Effect on patients with and without FH

  • Dynamics of decrease after therapy initiation were similar, with a decrease in LDL-C levels by 56.7% and 61.8% at 12 and 24 weeks in patients with FH compared to 67.4% and 68.8% in patients without FH, respectively
  • At 2 years, significantly lower LDL-C levels were observed in both patients with FH (−63.5%) and those without FH (−62.3%)

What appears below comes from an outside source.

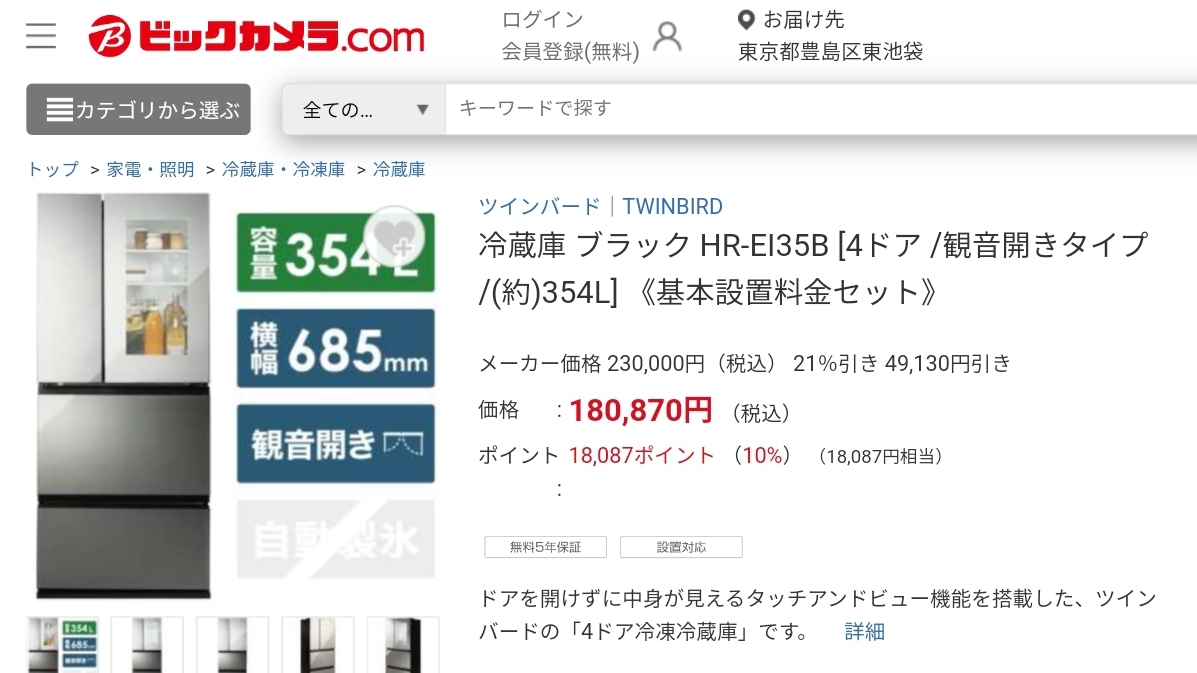Add product to favorites with heart icon

click(x=394, y=237)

Effect on patients with primary and secondary ASCVD prevention

  • Dynamics of decrease after therapy initiation were similar, with a decrease in LDL-C levels by 55.7% and 61.5% at 12 and 24 weeks in patients in primary prevention, and by 63.9% and 66.3% in those in secondary prevention
  • At 2 years, significantly lower LDL-C levels were observed in both patients in primary (−61.7%) and secondary (−64.2%) prevention

Effect on patients tolerant vs intolerant to statins

  • By week 12, LDL-C levels in patients on maximum statin dose decreased by 65.2% compared to 55% in those not on statin therapy
  • At 2 years, significant differences in LDL-C levels were seen between patients on maximum statin dose vs those who were statin-intolerant (64% vs 59.3%)

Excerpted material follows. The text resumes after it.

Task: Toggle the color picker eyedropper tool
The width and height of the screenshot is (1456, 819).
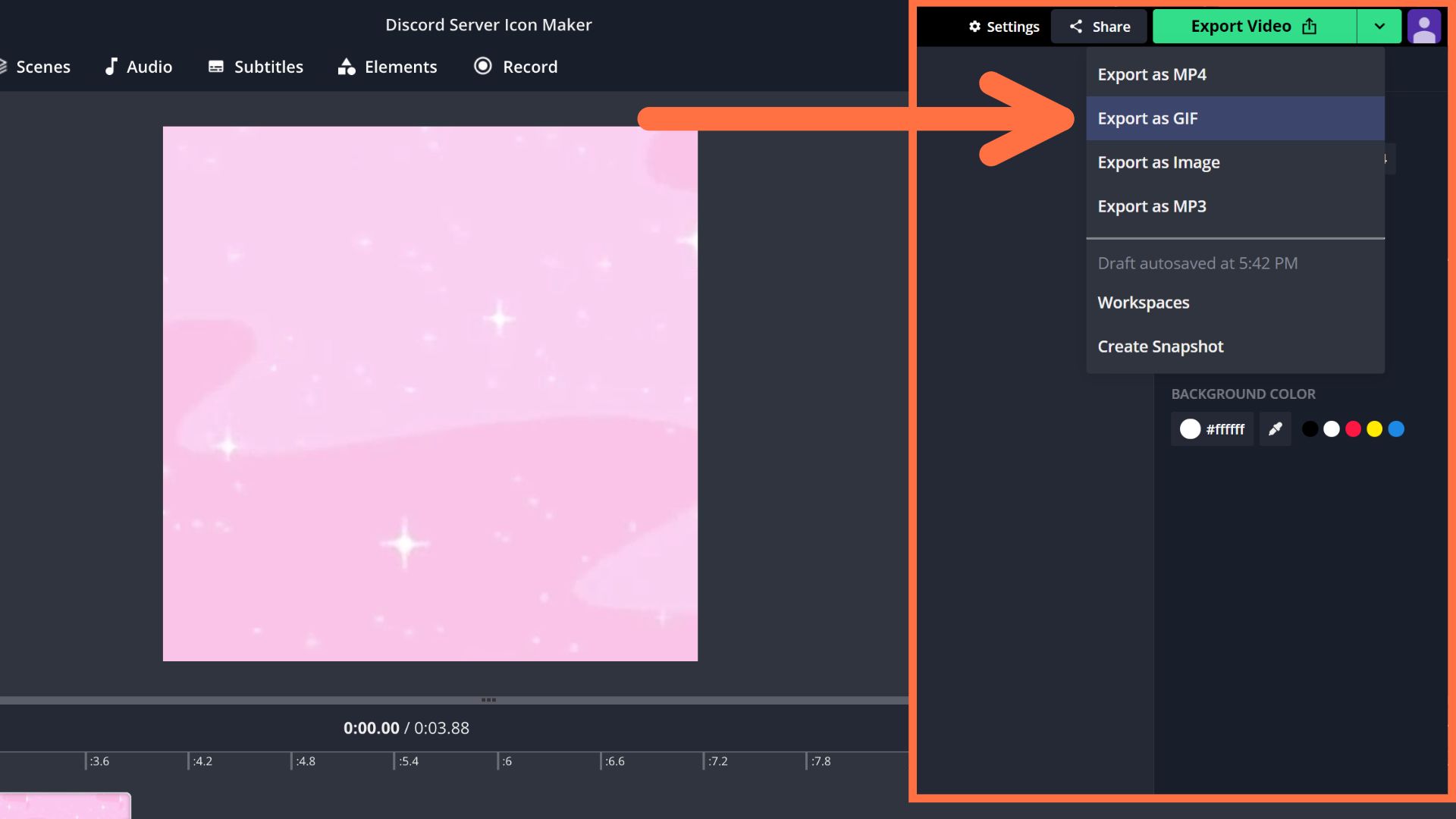Action: coord(1274,428)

Effect on patients treated with alirocumab vs evolocumab

  • By week 12, LDL-C levels in patients on alirocumab decreased by 55.5% compared to 66.1% in patients on evolocumab
  • At 2 years, significant differences in LDL-C levels were seen (64.7% vs 61%) Correlation between baseline LDL-C levels and their decrease relative to therapy

Correlation between baseline LDL-C levels and their decrease relative to therapy

  • Moderately strong inverse correlation (Pearson’s r = −0.7147) was seen

Effect on safety

  • Side effects were reported by 9% of patients (alirocumab-related: 14; evolocumab-related: 16); 15 patients withdrew due to side effects
  • Flu-like syndrome was more frequent (n = 13), followed by pain at injection site (n = 5), myalgia (n = 5), and gastrointestinal intolerance (n = 3)

Limitations

  • Patients were enrolled only from a single center and those not meeting the reimbursement criteria and self-payers were not included.
  • Cardiovascular effects of PCSK9i were not assessed
  • Patients were enrolled only if diagnosed with FH or statin intolerance, two indications for which reimbursement for treatment is permitted.